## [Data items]
** START **

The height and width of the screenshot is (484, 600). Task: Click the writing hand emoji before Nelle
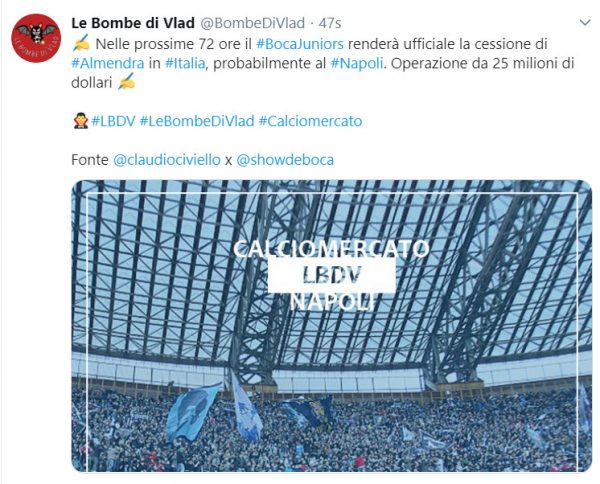tap(81, 43)
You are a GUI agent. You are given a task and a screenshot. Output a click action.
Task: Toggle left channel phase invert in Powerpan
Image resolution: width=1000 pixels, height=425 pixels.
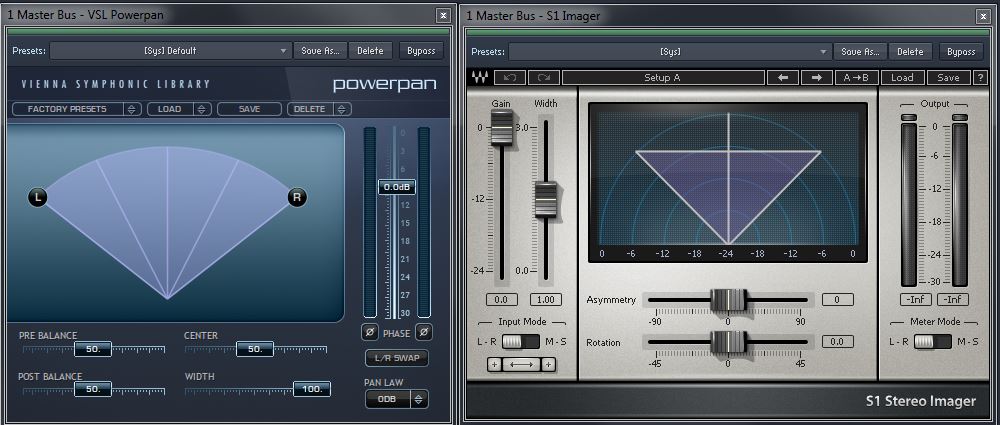[x=370, y=332]
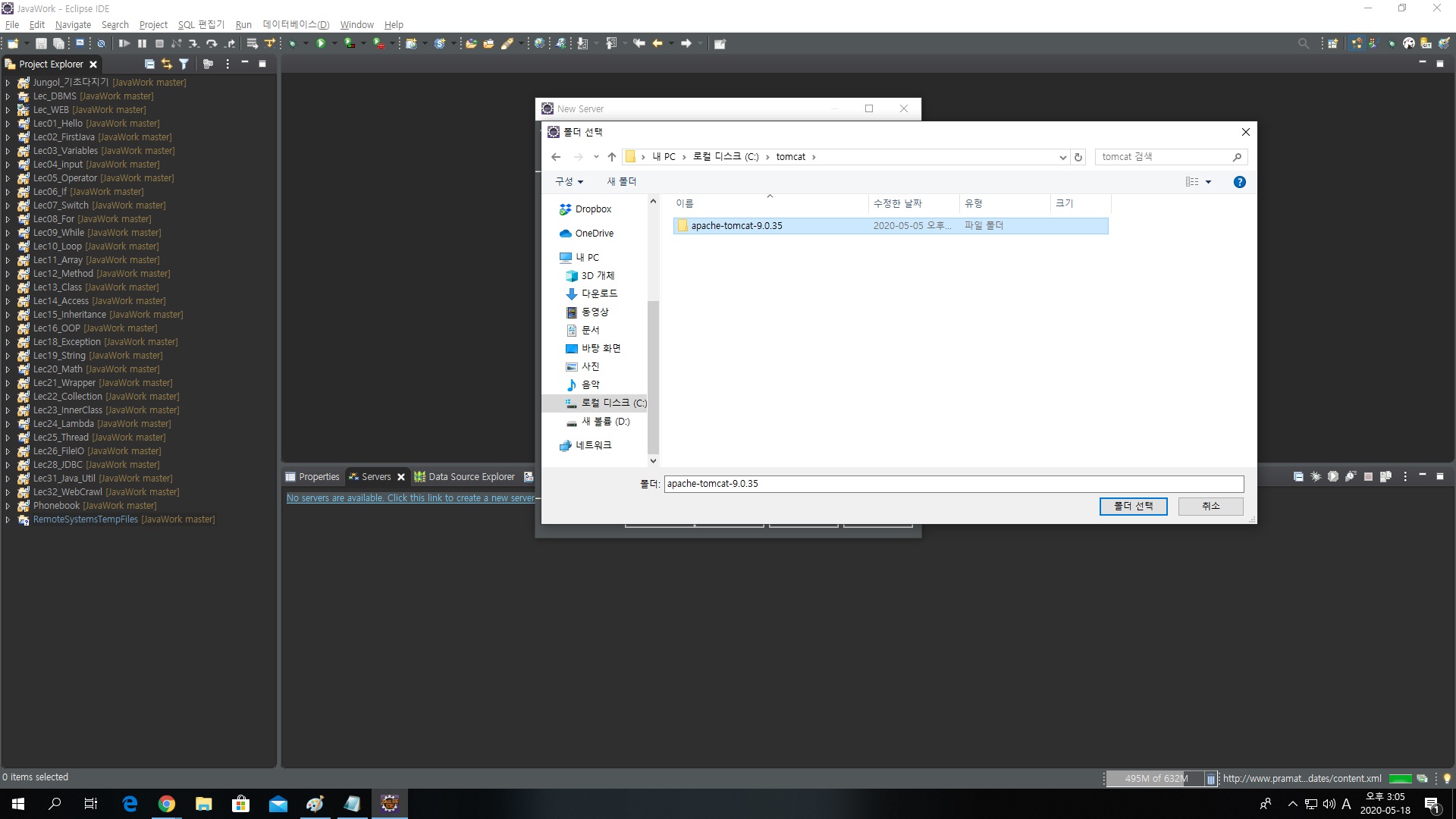Open the help icon in folder dialog
Screen dimensions: 1456x819
click(1239, 182)
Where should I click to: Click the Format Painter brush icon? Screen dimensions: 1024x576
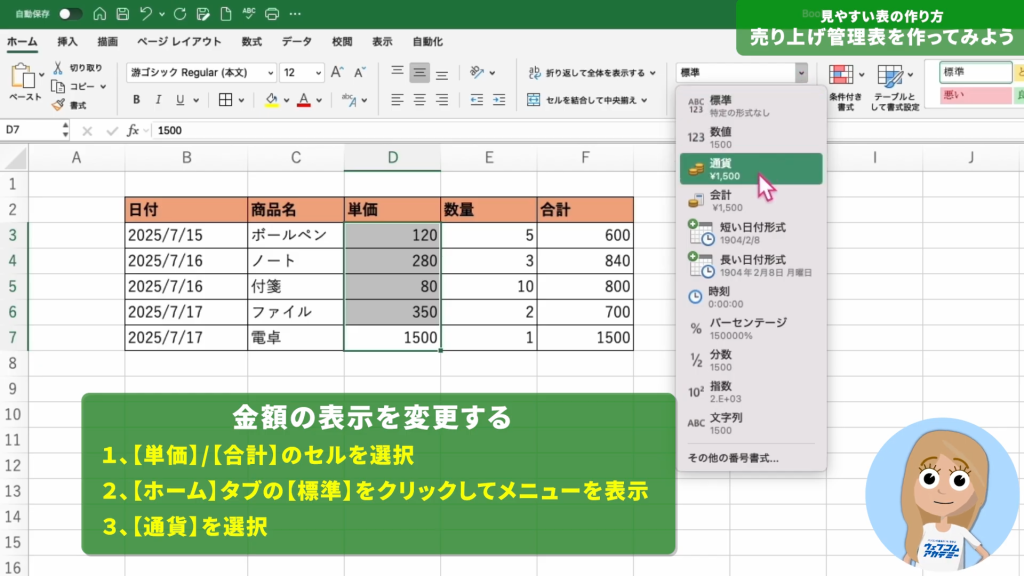coord(58,104)
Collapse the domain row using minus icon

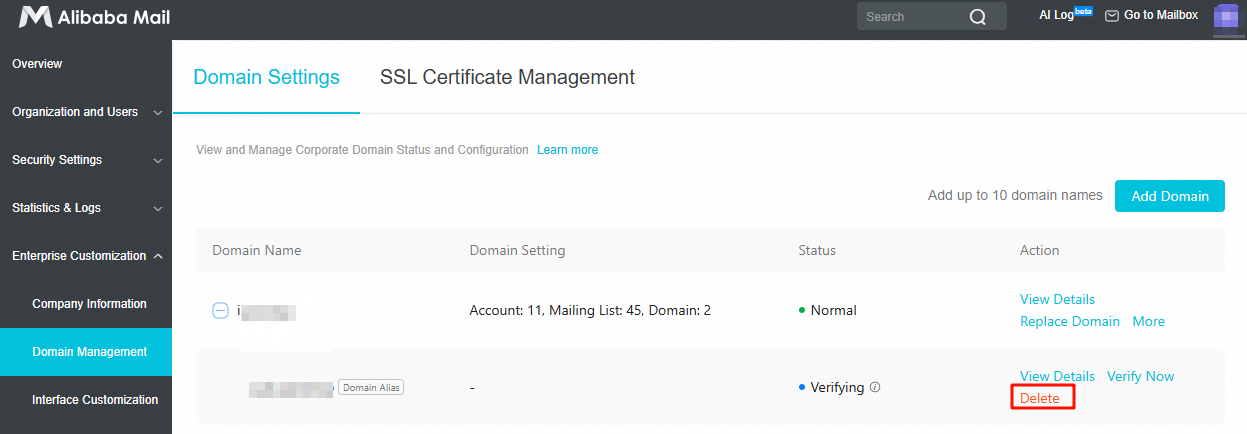tap(221, 311)
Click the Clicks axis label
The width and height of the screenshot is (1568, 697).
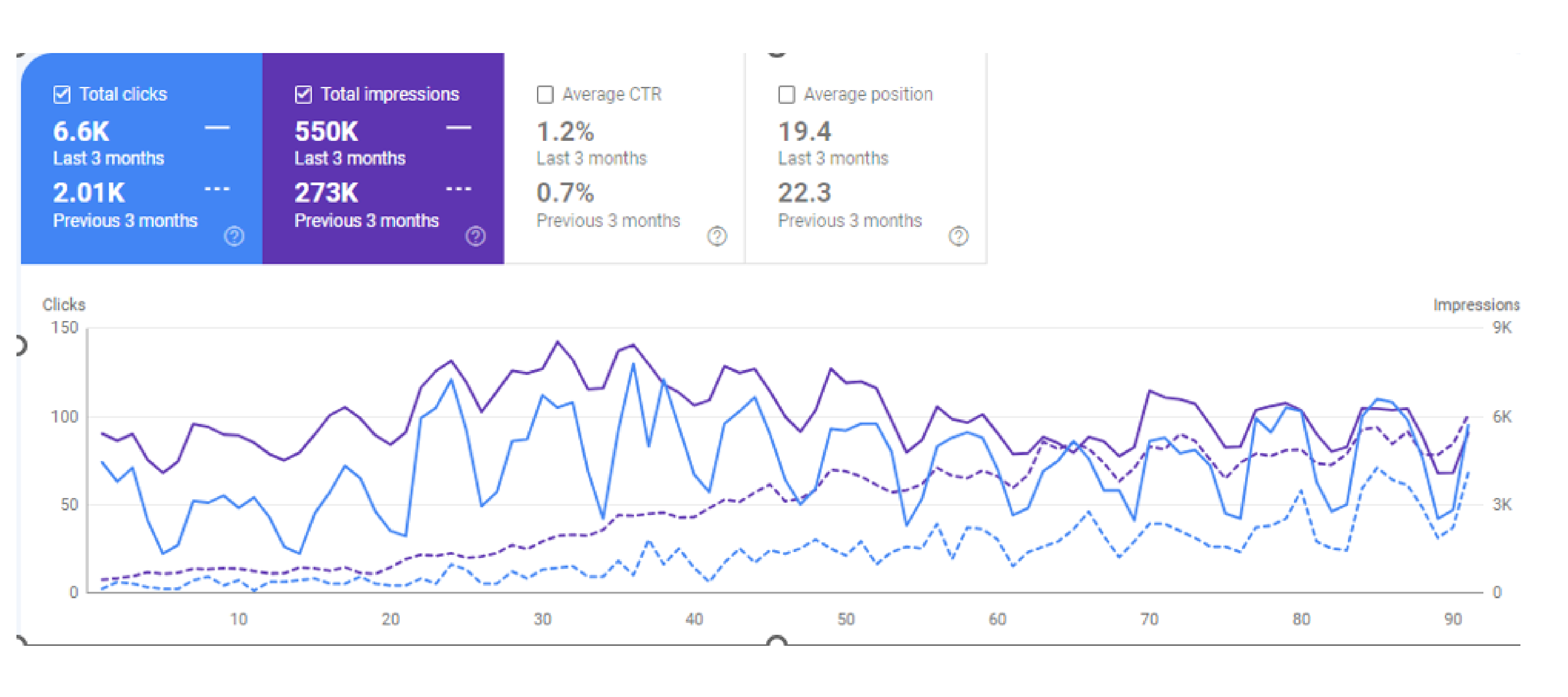tap(64, 305)
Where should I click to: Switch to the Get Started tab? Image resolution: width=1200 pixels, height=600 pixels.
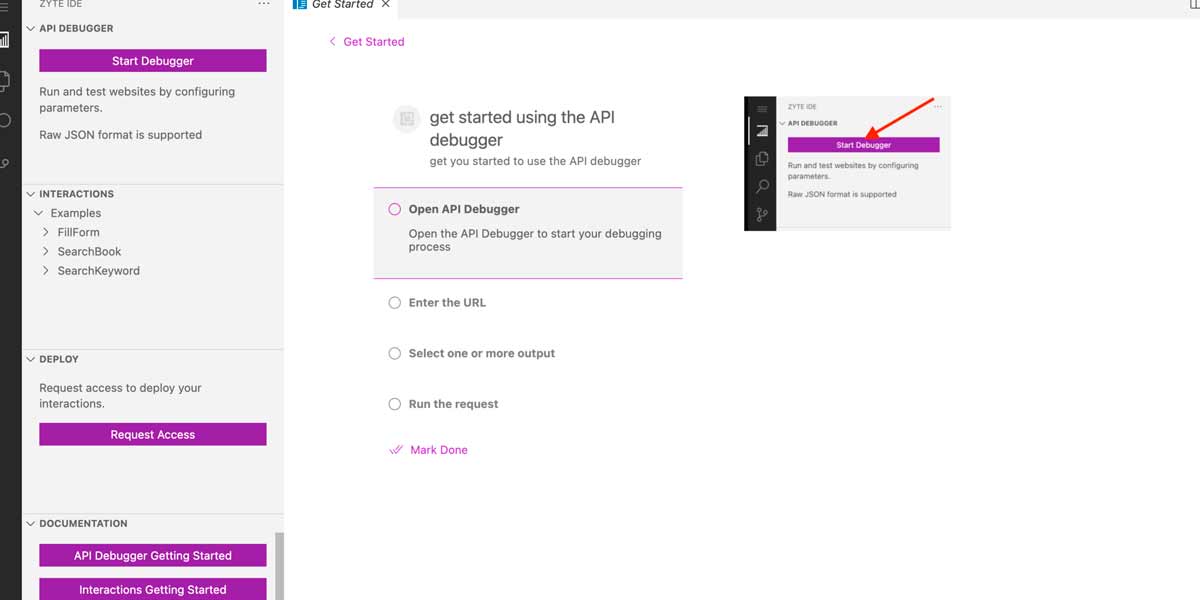pos(341,5)
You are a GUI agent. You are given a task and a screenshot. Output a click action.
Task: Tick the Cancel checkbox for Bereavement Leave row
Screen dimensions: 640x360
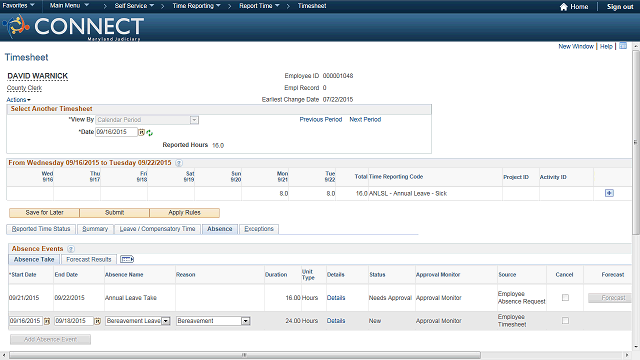tap(565, 321)
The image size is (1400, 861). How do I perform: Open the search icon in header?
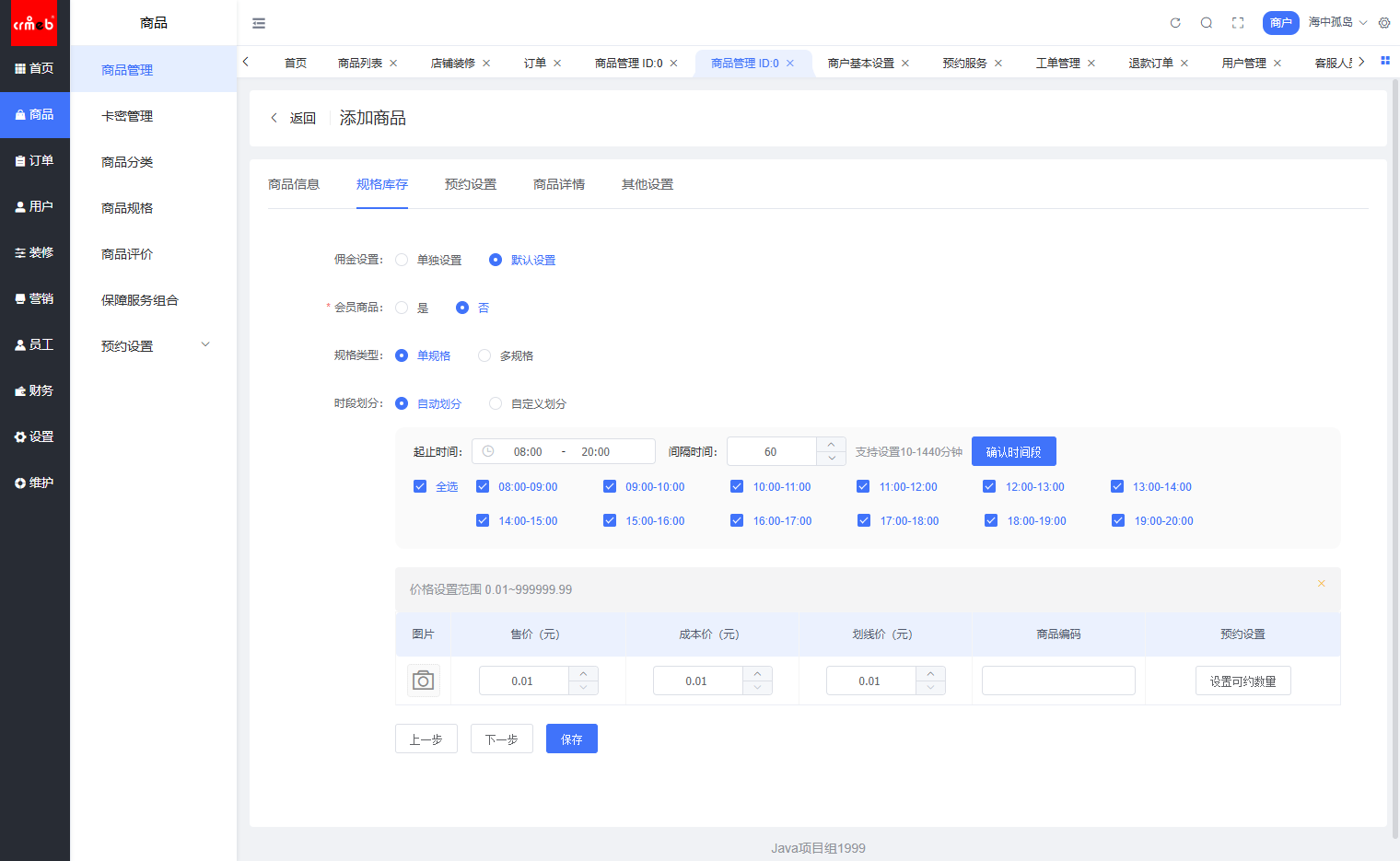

** END **

## [TASK DETAILS]
Arrange the text lines of the listing above as a JSON list of strings, one string per line, skipping blank lines and leaving out the pictures.

## [THE REPLY]
[
  "The height and width of the screenshot is (484, 600). Task: Click the writing hand emoji before Nelle",
  "tap(81, 43)",
  "You are a GUI agent. You are given a task and a screenshot. Output a click action.",
  "Task: Toggle left channel phase invert in Powerpan",
  "Image resolution: width=1000 pixels, height=425 pixels.",
  "[x=370, y=332]",
  "Open the help icon in folder dialog",
  "Screen dimensions: 1456x819",
  "click(1239, 182)",
  "Where should I click to: Click the Format Painter brush icon? Screen dimensions: 1024x576",
  "coord(58,104)",
  "Collapse the domain row using minus icon",
  "tap(221, 311)",
  "Click the Clicks axis label",
  "The width and height of the screenshot is (1568, 697).",
  "tap(64, 305)",
  "Where should I click to: Switch to the Get Started tab? Image resolution: width=1200 pixels, height=600 pixels.",
  "pos(341,5)",
  "You are a GUI agent. You are given a task and a screenshot. Output a click action.",
  "Task: Tick the Cancel checkbox for Bereavement Leave row",
  "Screen dimensions: 640x360",
  "tap(565, 321)",
  "The image size is (1400, 861). How do I perform: Open the search icon in header?"
]